== Segment start ==

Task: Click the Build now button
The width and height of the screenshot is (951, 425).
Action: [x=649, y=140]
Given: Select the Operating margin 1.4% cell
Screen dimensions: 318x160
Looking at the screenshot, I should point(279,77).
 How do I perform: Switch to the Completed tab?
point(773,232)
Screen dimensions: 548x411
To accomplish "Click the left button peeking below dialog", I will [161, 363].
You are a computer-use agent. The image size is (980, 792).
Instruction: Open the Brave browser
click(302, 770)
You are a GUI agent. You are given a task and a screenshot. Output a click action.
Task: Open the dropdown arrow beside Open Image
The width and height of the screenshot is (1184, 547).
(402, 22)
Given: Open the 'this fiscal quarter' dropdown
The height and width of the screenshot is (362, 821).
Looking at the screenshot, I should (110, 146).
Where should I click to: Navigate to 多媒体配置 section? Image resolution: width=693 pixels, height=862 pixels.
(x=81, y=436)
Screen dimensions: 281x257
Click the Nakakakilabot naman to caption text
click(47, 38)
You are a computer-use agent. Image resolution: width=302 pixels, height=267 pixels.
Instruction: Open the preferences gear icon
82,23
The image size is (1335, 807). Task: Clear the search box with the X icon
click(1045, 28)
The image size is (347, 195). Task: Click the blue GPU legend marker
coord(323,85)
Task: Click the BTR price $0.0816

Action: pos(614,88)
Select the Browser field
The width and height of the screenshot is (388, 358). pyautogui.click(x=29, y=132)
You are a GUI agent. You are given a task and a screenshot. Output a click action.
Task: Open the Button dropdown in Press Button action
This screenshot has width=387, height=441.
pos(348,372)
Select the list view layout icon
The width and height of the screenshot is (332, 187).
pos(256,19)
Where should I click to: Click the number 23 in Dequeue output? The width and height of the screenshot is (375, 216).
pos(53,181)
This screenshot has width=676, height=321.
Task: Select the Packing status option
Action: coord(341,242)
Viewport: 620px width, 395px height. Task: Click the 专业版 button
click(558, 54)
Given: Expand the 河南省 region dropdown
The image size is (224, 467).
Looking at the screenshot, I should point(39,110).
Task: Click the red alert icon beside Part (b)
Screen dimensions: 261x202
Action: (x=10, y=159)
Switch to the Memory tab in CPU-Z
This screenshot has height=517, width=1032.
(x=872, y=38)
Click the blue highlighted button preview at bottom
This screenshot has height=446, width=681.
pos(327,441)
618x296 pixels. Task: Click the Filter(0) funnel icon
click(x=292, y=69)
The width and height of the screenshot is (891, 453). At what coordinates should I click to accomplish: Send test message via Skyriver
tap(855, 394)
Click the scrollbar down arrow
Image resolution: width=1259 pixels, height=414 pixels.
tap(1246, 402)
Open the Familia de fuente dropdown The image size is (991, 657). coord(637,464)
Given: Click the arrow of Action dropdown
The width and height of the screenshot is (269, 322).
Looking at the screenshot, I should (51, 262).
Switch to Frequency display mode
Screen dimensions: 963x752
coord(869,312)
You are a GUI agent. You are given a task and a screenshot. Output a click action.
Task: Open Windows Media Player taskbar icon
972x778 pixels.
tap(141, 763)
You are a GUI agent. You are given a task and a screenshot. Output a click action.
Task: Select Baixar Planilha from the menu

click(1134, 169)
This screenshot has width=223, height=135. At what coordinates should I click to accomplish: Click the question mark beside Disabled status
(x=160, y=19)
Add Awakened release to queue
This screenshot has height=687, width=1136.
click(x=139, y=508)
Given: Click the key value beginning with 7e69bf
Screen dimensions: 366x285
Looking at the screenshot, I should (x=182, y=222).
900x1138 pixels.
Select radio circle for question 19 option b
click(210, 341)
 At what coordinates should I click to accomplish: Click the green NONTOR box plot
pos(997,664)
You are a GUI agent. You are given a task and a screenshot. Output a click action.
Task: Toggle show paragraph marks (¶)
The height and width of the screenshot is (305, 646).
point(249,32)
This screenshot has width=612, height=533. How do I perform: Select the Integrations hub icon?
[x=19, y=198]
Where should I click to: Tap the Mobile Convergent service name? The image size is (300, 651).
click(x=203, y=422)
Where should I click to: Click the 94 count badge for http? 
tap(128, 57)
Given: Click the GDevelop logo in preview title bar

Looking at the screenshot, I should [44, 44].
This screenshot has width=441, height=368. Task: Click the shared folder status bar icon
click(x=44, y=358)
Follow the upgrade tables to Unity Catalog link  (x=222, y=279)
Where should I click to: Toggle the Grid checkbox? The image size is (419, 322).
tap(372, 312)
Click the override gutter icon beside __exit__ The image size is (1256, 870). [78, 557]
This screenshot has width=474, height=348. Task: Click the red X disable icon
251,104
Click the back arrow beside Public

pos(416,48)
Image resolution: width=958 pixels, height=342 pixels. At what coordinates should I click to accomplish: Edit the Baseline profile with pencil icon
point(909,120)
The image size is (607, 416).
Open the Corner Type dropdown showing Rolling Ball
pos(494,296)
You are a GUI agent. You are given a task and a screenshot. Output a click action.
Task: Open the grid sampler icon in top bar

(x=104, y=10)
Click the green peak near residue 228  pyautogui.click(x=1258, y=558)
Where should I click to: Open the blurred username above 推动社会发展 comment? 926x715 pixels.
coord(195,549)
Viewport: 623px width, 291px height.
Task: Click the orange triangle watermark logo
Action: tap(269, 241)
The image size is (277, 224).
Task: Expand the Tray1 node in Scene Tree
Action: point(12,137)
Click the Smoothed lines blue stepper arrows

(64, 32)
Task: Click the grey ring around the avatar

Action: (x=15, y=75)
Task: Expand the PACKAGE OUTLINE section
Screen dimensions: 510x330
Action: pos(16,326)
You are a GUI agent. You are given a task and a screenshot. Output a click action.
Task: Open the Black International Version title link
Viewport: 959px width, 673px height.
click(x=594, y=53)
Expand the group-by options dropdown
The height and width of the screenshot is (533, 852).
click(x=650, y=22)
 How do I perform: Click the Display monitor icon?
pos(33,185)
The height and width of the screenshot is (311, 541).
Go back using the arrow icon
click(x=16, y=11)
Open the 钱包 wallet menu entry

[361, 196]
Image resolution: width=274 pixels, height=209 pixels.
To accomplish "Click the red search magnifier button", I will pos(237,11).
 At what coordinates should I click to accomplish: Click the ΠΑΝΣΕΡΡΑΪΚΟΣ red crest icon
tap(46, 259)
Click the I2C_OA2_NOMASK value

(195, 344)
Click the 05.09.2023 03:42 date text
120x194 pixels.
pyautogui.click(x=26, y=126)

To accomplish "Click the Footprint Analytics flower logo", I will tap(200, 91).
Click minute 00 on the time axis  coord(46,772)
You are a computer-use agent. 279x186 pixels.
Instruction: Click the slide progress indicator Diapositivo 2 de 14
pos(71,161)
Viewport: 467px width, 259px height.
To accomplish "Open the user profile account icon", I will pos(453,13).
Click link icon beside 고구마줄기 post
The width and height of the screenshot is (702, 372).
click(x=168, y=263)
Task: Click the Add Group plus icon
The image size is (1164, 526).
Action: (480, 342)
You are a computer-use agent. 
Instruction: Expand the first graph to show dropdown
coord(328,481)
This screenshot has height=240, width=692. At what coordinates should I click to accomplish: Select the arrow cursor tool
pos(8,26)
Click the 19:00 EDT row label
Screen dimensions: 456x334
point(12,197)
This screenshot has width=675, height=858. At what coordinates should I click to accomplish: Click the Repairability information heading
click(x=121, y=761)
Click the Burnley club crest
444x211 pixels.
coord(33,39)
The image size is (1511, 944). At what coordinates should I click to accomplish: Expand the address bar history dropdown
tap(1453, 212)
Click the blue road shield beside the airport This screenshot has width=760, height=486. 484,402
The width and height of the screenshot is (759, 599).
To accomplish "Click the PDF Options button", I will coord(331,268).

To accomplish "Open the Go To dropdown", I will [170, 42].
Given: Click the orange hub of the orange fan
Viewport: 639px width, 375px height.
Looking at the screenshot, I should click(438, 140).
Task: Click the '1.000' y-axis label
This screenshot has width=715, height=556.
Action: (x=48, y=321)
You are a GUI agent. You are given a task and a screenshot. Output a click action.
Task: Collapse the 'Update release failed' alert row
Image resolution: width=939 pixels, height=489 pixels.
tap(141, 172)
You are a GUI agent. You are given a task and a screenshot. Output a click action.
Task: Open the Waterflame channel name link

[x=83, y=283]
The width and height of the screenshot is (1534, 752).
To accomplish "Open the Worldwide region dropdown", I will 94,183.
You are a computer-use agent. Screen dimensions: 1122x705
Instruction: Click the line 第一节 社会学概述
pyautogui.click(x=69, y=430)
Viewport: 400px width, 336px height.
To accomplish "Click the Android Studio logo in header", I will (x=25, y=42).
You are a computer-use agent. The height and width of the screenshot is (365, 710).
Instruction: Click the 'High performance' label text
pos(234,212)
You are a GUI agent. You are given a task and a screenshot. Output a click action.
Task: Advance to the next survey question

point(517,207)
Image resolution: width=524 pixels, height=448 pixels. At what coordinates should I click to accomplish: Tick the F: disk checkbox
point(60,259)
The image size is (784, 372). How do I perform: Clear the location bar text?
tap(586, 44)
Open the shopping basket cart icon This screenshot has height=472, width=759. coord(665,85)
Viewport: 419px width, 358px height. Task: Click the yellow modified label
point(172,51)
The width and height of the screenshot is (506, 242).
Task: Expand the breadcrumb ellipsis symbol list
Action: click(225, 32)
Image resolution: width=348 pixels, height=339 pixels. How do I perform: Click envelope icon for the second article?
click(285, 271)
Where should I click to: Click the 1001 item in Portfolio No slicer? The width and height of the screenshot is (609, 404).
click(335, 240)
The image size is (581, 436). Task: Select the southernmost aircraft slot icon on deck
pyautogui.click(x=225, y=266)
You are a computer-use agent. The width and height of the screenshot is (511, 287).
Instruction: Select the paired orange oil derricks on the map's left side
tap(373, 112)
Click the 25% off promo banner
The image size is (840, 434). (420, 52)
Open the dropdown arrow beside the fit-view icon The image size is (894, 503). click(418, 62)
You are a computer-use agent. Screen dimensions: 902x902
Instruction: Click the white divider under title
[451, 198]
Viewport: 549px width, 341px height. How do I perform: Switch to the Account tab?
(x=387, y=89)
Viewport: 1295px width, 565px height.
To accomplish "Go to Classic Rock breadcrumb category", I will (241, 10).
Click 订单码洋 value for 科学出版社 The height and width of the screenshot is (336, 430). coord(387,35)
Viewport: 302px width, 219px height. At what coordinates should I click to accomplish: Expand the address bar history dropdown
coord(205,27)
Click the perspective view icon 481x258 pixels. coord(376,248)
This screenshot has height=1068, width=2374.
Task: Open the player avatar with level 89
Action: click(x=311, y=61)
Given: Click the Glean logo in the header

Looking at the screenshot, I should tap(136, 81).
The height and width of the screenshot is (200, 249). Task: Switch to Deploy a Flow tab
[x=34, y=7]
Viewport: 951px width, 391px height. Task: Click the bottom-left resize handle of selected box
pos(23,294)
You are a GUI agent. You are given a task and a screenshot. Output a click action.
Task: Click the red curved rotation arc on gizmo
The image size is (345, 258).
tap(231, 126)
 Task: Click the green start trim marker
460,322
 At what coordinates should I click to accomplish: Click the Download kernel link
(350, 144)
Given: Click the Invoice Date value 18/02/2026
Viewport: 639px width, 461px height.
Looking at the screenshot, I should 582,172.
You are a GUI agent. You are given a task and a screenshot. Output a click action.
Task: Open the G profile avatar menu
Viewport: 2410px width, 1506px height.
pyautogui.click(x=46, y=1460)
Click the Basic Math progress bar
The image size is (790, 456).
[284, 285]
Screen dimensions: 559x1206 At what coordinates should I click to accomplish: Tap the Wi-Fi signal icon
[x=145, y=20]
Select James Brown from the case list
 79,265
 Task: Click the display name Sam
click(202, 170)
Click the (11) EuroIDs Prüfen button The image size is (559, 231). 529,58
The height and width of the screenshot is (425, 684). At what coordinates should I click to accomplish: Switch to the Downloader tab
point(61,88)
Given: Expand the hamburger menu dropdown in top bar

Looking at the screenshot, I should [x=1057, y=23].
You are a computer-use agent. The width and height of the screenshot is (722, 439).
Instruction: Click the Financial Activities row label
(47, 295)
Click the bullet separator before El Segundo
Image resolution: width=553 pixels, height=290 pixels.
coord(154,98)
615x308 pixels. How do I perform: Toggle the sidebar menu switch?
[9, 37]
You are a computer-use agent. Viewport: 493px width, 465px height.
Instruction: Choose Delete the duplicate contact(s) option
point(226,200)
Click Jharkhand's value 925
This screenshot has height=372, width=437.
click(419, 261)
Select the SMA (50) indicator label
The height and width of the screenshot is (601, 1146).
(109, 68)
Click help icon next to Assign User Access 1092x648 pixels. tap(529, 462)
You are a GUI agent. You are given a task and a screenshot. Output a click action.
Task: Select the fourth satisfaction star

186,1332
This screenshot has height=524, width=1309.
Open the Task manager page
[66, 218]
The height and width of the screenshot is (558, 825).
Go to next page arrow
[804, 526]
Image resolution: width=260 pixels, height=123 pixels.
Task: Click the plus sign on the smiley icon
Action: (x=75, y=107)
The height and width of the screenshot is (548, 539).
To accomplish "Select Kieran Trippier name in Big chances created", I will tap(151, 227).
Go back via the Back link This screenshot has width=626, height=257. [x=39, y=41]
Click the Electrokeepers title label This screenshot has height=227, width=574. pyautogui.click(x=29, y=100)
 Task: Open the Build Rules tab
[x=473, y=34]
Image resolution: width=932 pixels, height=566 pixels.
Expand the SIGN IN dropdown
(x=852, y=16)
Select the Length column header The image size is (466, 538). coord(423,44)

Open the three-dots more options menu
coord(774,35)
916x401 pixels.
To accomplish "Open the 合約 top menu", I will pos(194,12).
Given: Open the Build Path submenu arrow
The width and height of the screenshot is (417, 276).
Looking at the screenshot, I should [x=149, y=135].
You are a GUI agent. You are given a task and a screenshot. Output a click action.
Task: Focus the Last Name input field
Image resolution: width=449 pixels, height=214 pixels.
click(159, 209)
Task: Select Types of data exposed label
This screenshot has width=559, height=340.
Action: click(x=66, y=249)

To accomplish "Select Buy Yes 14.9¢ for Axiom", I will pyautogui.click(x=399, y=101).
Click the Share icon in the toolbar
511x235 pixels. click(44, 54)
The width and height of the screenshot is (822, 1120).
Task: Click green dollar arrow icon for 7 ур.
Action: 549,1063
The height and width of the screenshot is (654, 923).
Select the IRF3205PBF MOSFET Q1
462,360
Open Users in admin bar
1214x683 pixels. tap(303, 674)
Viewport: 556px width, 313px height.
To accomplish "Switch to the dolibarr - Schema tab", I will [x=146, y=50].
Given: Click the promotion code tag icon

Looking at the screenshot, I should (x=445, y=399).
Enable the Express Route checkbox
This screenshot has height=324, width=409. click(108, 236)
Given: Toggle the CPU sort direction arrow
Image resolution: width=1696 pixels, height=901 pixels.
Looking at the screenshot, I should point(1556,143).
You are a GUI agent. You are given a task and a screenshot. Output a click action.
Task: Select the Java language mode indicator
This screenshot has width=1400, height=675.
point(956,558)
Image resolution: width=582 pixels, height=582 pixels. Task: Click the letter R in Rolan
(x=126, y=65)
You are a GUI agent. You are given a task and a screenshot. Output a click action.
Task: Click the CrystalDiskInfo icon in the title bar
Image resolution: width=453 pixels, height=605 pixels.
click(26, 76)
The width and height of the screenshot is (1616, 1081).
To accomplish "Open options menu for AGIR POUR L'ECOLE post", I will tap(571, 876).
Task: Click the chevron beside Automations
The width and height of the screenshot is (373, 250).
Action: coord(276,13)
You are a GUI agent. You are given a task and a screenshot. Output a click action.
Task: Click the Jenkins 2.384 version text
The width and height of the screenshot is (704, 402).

== Segment end ==

• _PROBLEM REQUIREMENTS_
For the lines above, output exactly those from the line containing "Instruction: Open the preferences gear icon" through the line containing "Switch to the Memory tab in CPU-Z", and skip the others.

• _EXERCISE RESPONSE_
Instruction: Open the preferences gear icon
82,23
The image size is (1335, 807). Task: Clear the search box with the X icon
click(1045, 28)
The image size is (347, 195). Task: Click the blue GPU legend marker
coord(323,85)
Task: Click the BTR price $0.0816

Action: pos(614,88)
Select the Browser field
The width and height of the screenshot is (388, 358). pyautogui.click(x=29, y=132)
You are a GUI agent. You are given a task and a screenshot. Output a click action.
Task: Open the Button dropdown in Press Button action
This screenshot has width=387, height=441.
pos(348,372)
Select the list view layout icon
The width and height of the screenshot is (332, 187).
pos(256,19)
Where should I click to: Click the number 23 in Dequeue output? The width and height of the screenshot is (375, 216).
pos(53,181)
This screenshot has width=676, height=321.
Task: Select the Packing status option
Action: coord(341,242)
Viewport: 620px width, 395px height. Task: Click the 专业版 button
click(558, 54)
Given: Expand the 河南省 region dropdown
The image size is (224, 467).
Looking at the screenshot, I should point(39,110).
Task: Click the red alert icon beside Part (b)
Screen dimensions: 261x202
Action: (x=10, y=159)
Switch to the Memory tab in CPU-Z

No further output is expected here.